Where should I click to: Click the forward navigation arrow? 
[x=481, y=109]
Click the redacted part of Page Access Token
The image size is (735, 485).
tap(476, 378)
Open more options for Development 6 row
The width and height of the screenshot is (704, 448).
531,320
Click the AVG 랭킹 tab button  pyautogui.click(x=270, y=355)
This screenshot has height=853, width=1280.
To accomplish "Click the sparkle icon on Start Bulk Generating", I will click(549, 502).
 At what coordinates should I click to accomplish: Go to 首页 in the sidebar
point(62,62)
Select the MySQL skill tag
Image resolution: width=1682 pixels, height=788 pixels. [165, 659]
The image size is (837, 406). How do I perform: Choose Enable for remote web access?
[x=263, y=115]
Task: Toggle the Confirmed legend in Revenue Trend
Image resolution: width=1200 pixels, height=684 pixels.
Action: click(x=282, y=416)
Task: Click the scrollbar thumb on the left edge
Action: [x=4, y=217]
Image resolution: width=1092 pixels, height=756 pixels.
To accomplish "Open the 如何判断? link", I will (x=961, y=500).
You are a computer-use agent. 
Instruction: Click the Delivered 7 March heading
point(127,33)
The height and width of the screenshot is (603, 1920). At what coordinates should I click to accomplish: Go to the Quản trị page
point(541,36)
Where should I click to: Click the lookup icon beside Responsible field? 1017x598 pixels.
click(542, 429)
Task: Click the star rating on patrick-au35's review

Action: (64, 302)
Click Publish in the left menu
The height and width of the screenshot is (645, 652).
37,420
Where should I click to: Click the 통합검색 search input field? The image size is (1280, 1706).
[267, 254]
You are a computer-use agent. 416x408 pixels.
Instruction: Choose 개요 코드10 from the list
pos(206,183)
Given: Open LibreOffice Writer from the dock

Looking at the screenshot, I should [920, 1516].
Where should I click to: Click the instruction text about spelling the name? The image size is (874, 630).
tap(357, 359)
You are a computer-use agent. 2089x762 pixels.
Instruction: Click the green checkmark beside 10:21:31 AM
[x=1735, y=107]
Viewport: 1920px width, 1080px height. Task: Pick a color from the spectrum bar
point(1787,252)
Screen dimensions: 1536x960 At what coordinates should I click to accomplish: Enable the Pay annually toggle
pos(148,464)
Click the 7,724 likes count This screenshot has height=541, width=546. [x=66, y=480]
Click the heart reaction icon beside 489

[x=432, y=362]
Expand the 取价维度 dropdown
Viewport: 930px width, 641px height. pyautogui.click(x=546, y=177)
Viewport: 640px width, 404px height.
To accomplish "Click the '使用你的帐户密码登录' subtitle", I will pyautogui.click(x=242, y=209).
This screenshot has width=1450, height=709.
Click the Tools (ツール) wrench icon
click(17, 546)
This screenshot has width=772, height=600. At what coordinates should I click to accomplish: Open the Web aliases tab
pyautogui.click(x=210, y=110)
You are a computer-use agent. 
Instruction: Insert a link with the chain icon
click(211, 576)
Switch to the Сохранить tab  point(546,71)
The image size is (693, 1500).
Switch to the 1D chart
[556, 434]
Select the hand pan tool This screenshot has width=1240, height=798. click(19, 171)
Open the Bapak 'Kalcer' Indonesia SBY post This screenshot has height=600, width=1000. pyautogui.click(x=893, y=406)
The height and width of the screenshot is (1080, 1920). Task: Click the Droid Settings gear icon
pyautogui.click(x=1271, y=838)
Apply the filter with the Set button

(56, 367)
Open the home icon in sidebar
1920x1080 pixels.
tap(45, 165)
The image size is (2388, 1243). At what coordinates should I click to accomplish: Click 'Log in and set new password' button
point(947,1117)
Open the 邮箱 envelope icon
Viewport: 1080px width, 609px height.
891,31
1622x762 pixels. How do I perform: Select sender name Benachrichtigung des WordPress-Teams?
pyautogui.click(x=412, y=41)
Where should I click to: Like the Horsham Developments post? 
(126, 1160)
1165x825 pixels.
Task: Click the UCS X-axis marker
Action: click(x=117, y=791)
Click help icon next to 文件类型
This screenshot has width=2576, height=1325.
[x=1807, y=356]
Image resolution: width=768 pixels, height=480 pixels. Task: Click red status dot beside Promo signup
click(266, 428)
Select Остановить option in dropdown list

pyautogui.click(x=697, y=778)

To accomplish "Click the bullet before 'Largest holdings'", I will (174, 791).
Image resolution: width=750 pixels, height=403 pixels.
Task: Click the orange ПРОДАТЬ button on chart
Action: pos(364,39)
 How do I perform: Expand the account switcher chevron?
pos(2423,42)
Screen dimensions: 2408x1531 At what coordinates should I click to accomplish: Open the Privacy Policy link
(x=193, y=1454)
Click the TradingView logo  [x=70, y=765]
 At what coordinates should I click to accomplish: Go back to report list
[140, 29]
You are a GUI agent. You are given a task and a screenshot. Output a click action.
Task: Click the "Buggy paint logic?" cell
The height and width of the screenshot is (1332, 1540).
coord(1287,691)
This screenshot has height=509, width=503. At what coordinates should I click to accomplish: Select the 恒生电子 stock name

***

WHAT TO DO :: Lay out the data from the line containing "Where should I click to: Click the 통합검색" through the line containing "[x=432, y=362]", both included, as a JSON list of strings with one string per line and blank lines omitted.

TASK ANSWER ::
[
  "Where should I click to: Click the 통합검색 search input field? The image size is (1280, 1706).",
  "[267, 254]",
  "You are a computer-use agent. 416x408 pixels.",
  "Instruction: Choose 개요 코드10 from the list",
  "pos(206,183)",
  "Given: Open LibreOffice Writer from the dock",
  "Looking at the screenshot, I should [920, 1516].",
  "Where should I click to: Click the instruction text about spelling the name? The image size is (874, 630).",
  "tap(357, 359)",
  "You are a computer-use agent. 2089x762 pixels.",
  "Instruction: Click the green checkmark beside 10:21:31 AM",
  "[x=1735, y=107]",
  "Viewport: 1920px width, 1080px height. Task: Pick a color from the spectrum bar",
  "point(1787,252)",
  "Screen dimensions: 1536x960 At what coordinates should I click to accomplish: Enable the Pay annually toggle",
  "pos(148,464)",
  "Click the 7,724 likes count This screenshot has height=541, width=546. [x=66, y=480]",
  "Click the heart reaction icon beside 489",
  "[x=432, y=362]"
]